• [JOB] Update everything from the line containing "The height and" through the end of the material so that "Minimize" becomes "Close", with all else unchanged, and leave the pictures out of your answer.

● ● ● ● ● ● ●

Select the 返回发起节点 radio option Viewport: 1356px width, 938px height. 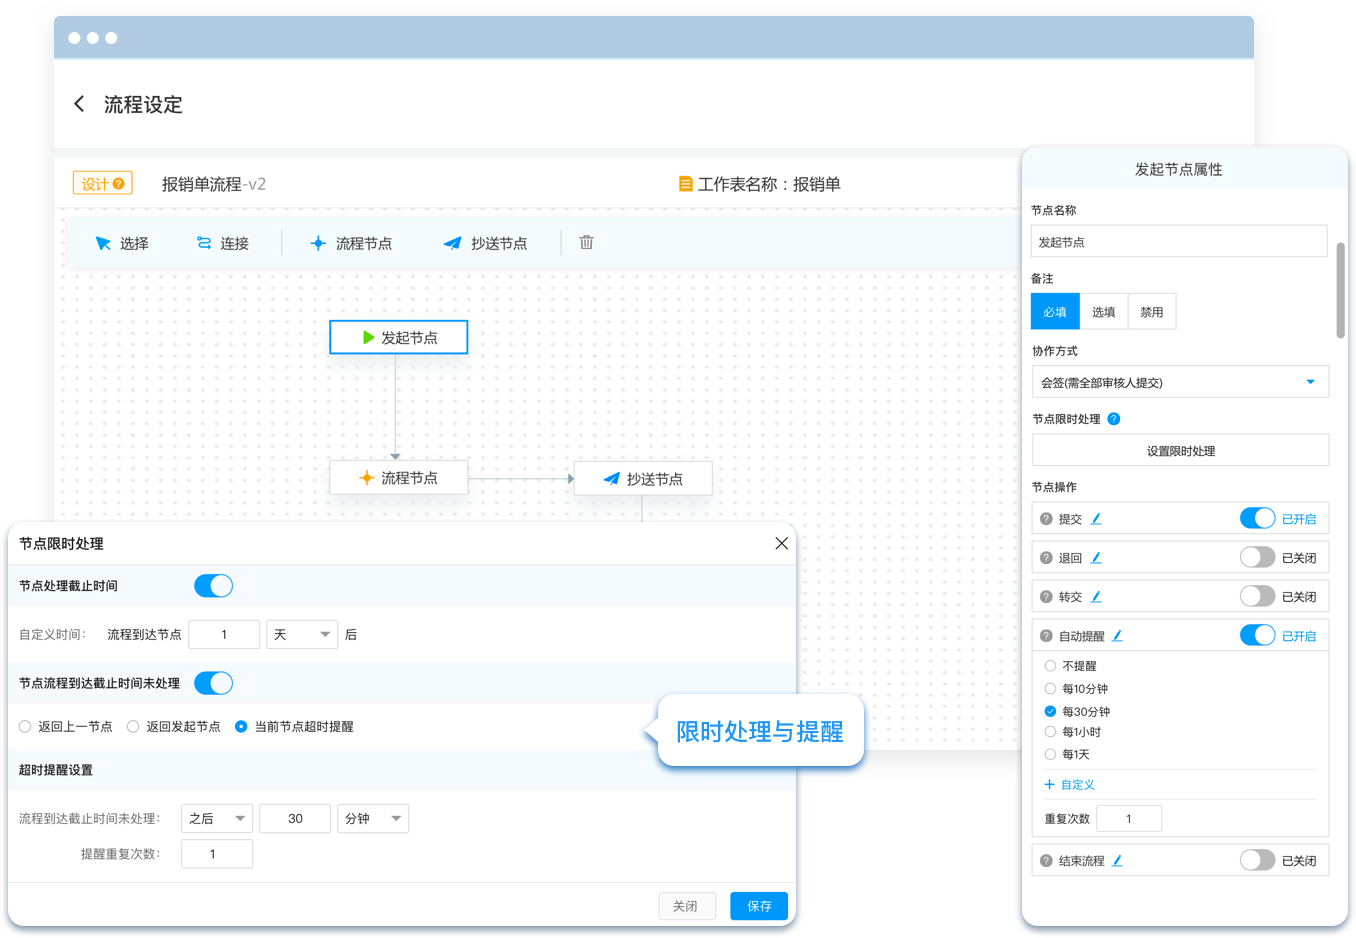tap(133, 727)
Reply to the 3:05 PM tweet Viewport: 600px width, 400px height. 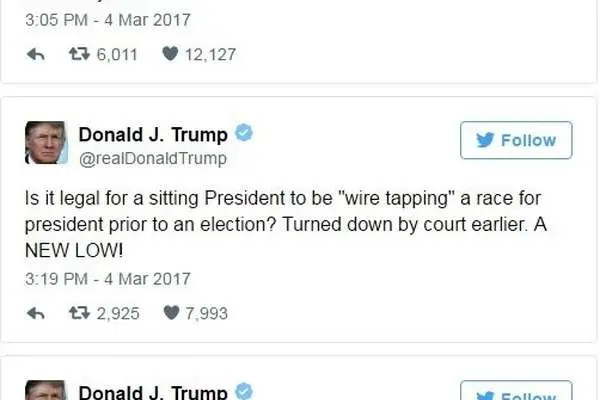(x=36, y=54)
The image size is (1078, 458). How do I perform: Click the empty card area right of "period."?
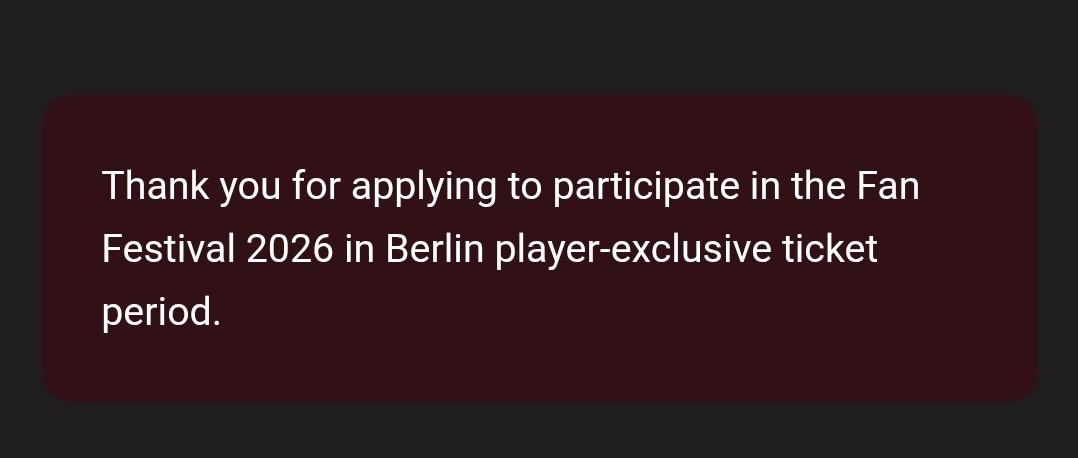click(600, 313)
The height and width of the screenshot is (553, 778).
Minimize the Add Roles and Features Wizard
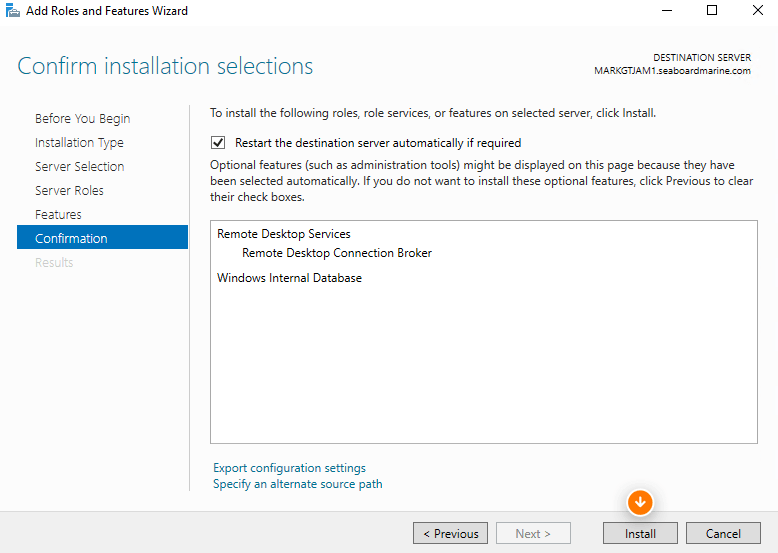[x=667, y=10]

● ● ● ● ● ● ●

• [WRITTEN ANSWER]
The height and width of the screenshot is (553, 778).
Close the Add Roles and Features Wizard
[x=667, y=10]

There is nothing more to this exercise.